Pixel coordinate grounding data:

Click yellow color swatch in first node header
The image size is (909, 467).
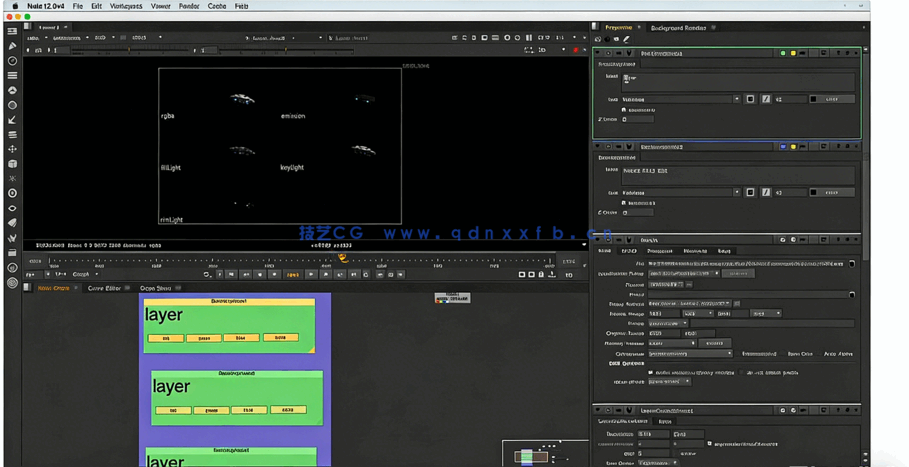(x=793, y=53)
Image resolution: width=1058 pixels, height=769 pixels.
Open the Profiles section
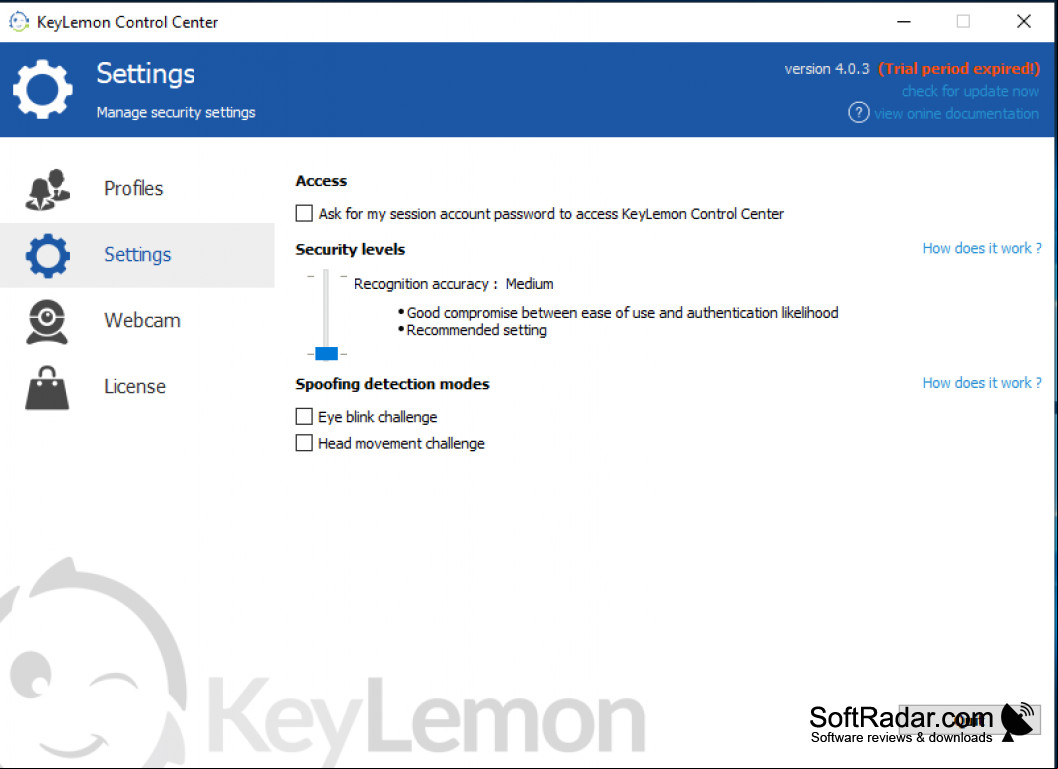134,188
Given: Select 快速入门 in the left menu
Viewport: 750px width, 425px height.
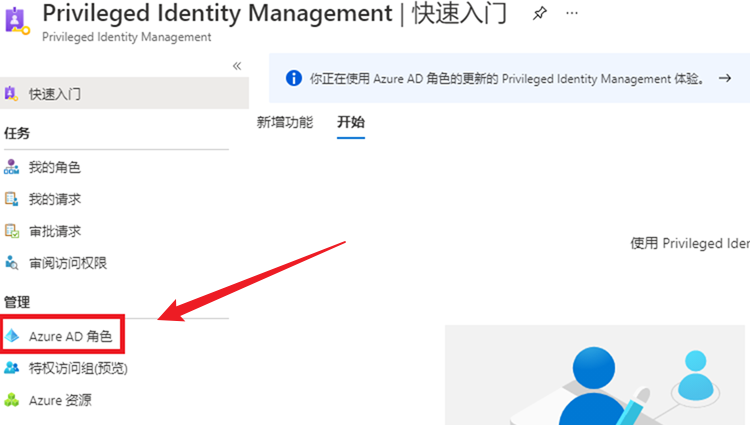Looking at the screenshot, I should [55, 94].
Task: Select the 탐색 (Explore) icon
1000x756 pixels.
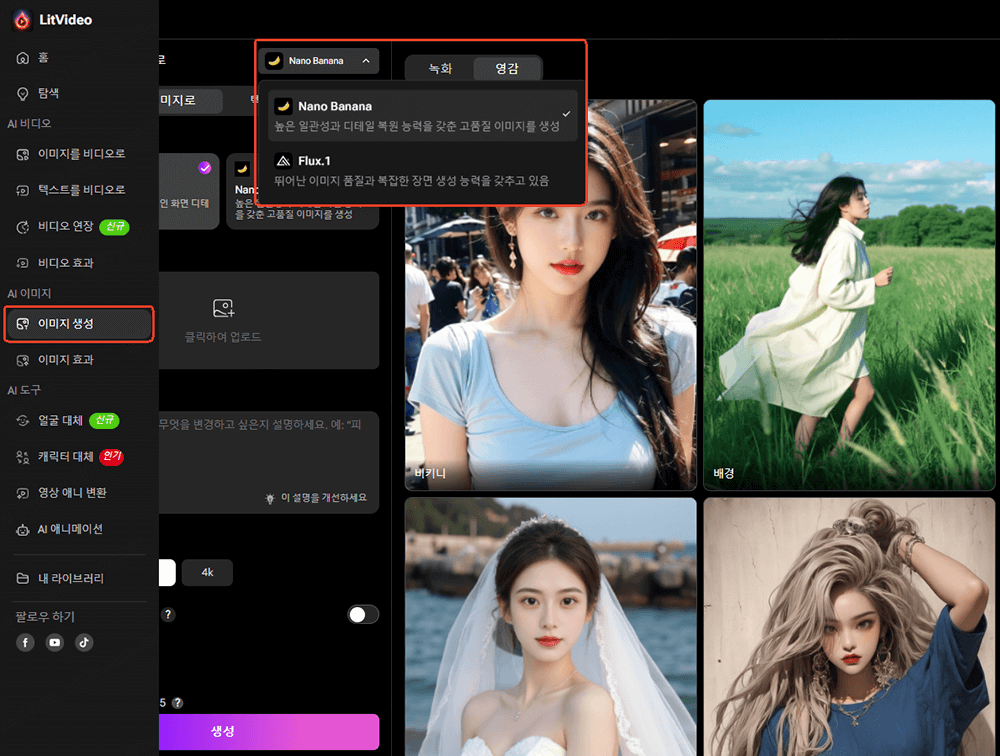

* EXERCISE PROMPT *
Repeat every entry exactly. Do not include the pictures.

* PROBLEM SOLUTION *
Click yellow color swatch in first node header
The image size is (909, 467).
(x=793, y=53)
Image resolution: width=1058 pixels, height=769 pixels.
Open the Profiles section
134,188
Given: Select 快速入门 in the left menu
Viewport: 750px width, 425px height.
Looking at the screenshot, I should [55, 94].
Task: Select the 탐색 (Explore) icon
1000x756 pixels.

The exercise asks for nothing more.